WHAT THE TASK ASKS – Render the lines of the listing from the line containing "The width and" through the line containing "Action: coord(1124,54)" as a Markdown table with the columns Row and Line, one numbered row per line. Skip blank lines and leave the pictures out.

DATA SECTION –
-- START --

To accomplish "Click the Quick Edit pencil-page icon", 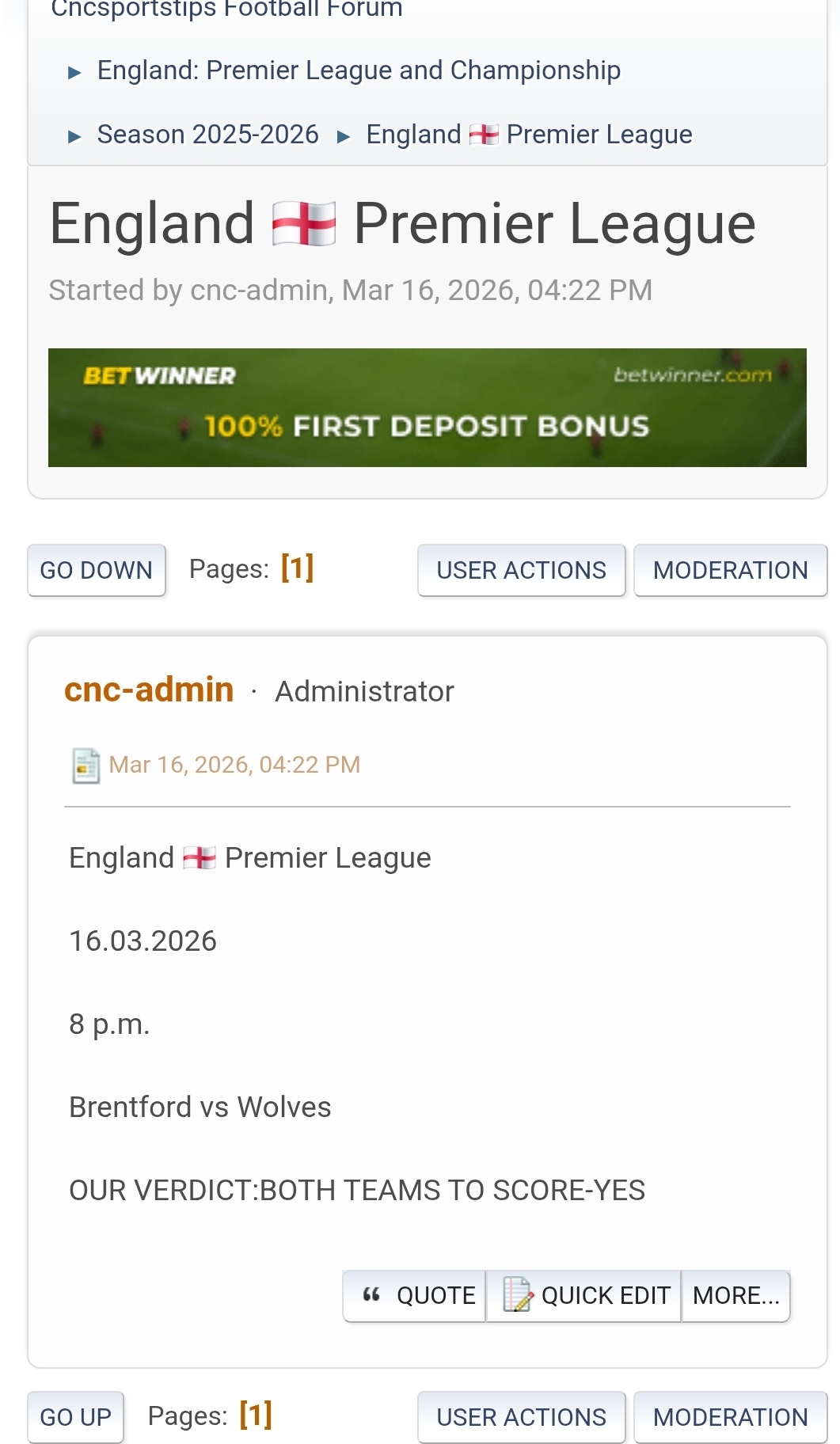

-- END --
-- START --

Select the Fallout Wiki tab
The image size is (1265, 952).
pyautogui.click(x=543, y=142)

-- END --
-- START --

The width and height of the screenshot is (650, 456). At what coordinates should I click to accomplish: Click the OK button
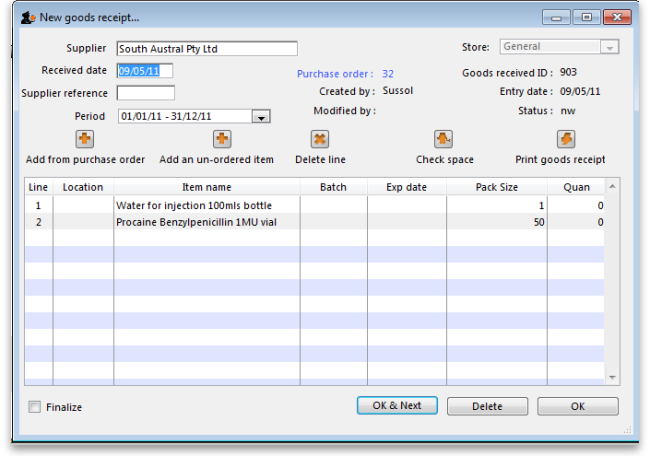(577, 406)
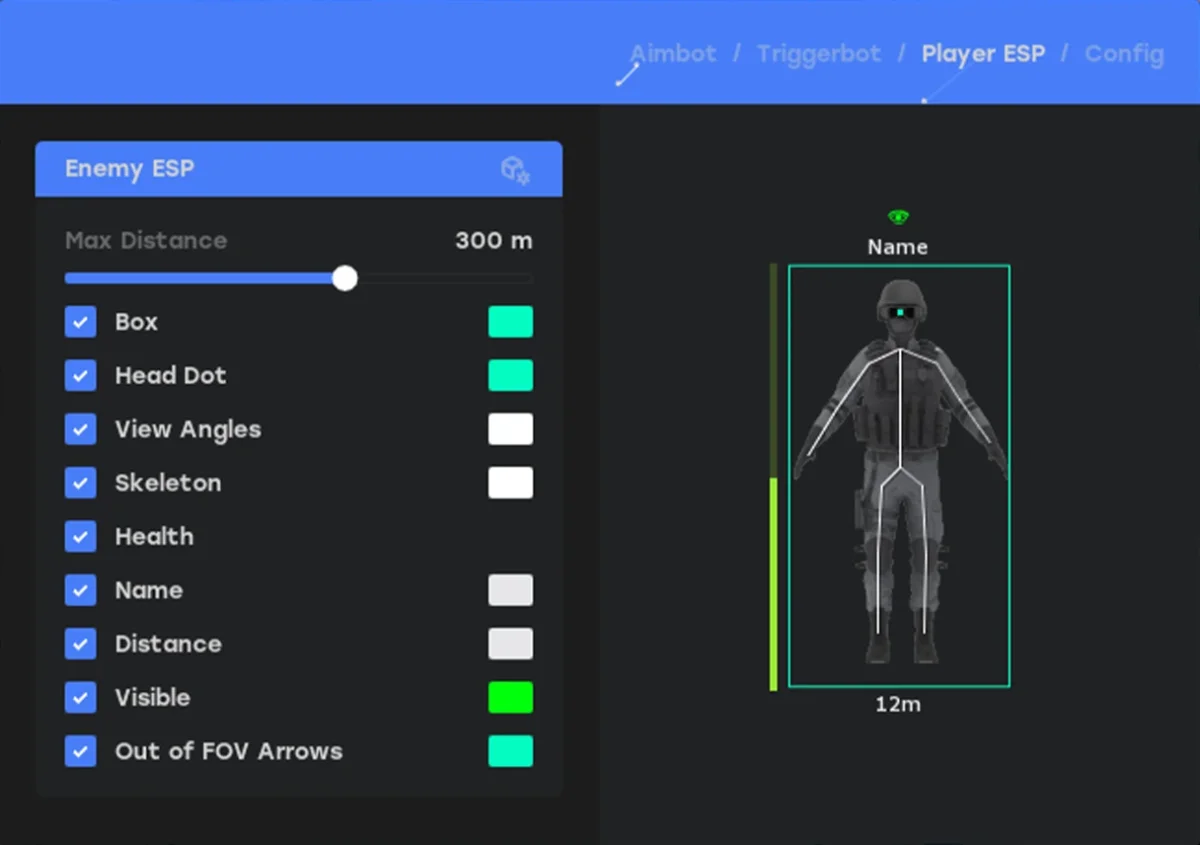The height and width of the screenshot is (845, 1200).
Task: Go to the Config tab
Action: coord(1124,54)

-- END --

RESPONSE FOR THIS EXERCISE –
| Row | Line |
|---|---|
| 1 | The width and height of the screenshot is (650, 456). At what coordinates should I click to accomplish: Click the OK button |
| 2 | (577, 406) |
| 3 | The height and width of the screenshot is (845, 1200). |
| 4 | Task: Go to the Config tab |
| 5 | Action: coord(1124,54) |